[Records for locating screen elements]
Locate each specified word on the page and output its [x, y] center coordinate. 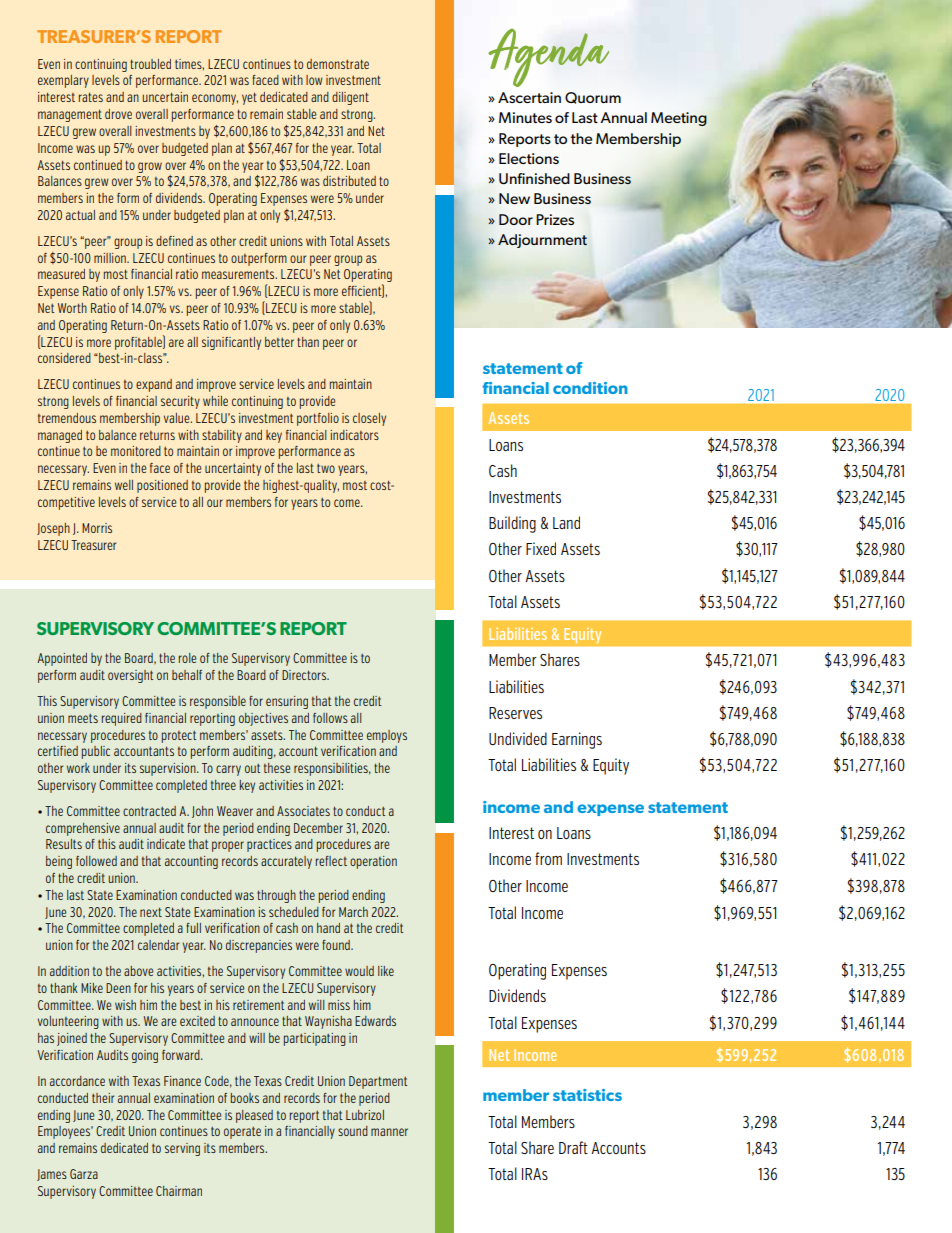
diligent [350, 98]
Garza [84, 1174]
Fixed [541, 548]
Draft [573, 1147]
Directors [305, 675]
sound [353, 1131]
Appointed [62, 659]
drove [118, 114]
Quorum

### EXERCISE GOAL
Turn every line of the material above into a numbered list, skipping any blank lines. Leave the pictures out of your answer.

### ANSWER
1. Locate each specified word on the page and output its [x, y] center coordinate. 
2. diligent [350, 98]
3. Garza [84, 1174]
4. Fixed [541, 548]
5. Draft [573, 1147]
6. Directors [305, 675]
7. sound [353, 1131]
8. Appointed [62, 659]
9. drove [118, 114]
10. Quorum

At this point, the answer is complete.